*** Material provided Section Begins ***

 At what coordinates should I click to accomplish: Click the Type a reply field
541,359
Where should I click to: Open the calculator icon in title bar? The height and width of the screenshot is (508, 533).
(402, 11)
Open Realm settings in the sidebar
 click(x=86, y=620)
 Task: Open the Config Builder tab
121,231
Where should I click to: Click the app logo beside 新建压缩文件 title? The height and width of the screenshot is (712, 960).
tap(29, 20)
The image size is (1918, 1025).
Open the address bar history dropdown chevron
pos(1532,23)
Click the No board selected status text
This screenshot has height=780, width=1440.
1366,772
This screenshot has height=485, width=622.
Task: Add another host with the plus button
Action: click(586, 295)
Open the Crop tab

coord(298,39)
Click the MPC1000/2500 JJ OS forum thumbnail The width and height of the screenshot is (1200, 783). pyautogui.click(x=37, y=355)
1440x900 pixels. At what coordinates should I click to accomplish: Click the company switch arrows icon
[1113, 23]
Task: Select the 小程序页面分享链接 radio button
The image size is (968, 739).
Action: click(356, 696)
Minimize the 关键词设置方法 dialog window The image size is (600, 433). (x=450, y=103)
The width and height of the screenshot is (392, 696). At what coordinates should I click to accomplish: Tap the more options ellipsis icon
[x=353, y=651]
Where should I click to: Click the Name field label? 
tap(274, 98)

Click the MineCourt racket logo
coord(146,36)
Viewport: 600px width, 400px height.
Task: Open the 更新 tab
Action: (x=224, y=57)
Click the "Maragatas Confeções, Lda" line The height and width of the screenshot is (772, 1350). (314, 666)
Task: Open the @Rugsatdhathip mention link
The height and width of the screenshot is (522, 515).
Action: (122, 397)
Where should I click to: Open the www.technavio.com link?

*** Material provided Section Ends ***

* **Work request**:
Look back at the entries above and repeat, unchanged, every line from the line holding "Where should I click to: Open the calculator" through the line holding "The image size is (1918, 1025).".

* **Exercise result**:
Where should I click to: Open the calculator icon in title bar? The height and width of the screenshot is (508, 533).
(402, 11)
Open Realm settings in the sidebar
 click(x=86, y=620)
 Task: Open the Config Builder tab
121,231
Where should I click to: Click the app logo beside 新建压缩文件 title? The height and width of the screenshot is (712, 960).
tap(29, 20)
The image size is (1918, 1025).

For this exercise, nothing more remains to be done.